American lawyer and politician

Charles Andrew Christopherson (July 23, 1871 – November 2, 1951) was an American lawyer and politician in South Dakota. He was elected to the state legislature in 1912. In 1918 he was elected to the United States House of Representatives, where he served a total of seven terms until being defeated in 1932, during the Great Depression.

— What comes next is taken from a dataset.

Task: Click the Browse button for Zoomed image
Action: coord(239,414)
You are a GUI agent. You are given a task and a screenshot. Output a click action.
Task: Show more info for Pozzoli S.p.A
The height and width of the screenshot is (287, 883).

==Early life and education==
Christopherson was born in Amherst Township, Fillmore County, Minnesota, to Norwegian parents, Julia (Nelson) and Knute C. Christopherson. His father came to the United States at age fourteen. He was one of seven children and was raised in the Lutheran Church. He attended public schools. Christopherson moved to Sioux Falls, South Dakota, where he attended Sioux Falls Business College and Normal School. He graduated in 1890 and read the law with an established firm until he qualified for the bar.

==Career==
Christopherson was admitted to the bar in 1893, and started his practice in Sioux Falls at the Joe Kirby law office He later practiced alone until taking Fredolph H. Melquist as a partner in 1913. Christopherson became active in local issues. He was elected as a member of the Board of Education of Sioux Falls from 1908 to 1918, and President of it from 1911 to 1915 and served as president of the board of directors of the Union Savings Association (1912).

==Political career==
In 1912, he was elected as a Republican to the South Dakota House of Representatives, and served as Speaker of the House beginning in 1915, in his last term.

=== Congress ===
In 1918, Christopherson successfully ran for Congress from South Dakota's 1st congressional district. He was re-elected six times, but lost re-election in 1932 to Democrat Fred H. Hildebrandt. He ran against Hildebrandt again in 1934, but lost by a wider margin.

In 1936, Christopherson ran for the U.S. Senate, but lost in the Republican primary to Chan Gurney.

=== Later career ===
He subsequently returned to Sioux Falls full-time to pursue his legal career.

==Personal life==
Christopherson married Abbie M. Deyoe (1871-1952) from Cedar Falls, Iowa on November 30, 1897. Her parents were both born in New York State. They had two children: Wanda M. and Charles A. Christopherson.

=== Affiliations ===
He and his family belonged to the Congregational Church. He participated in the Masons, the International Order of Odd Fellows, the Knights of Pythias, and the Elks.

== Death and burial ==
He died in 1951 and was buried at Woodlawn Cemetery in Minnehaha County, South Dakota.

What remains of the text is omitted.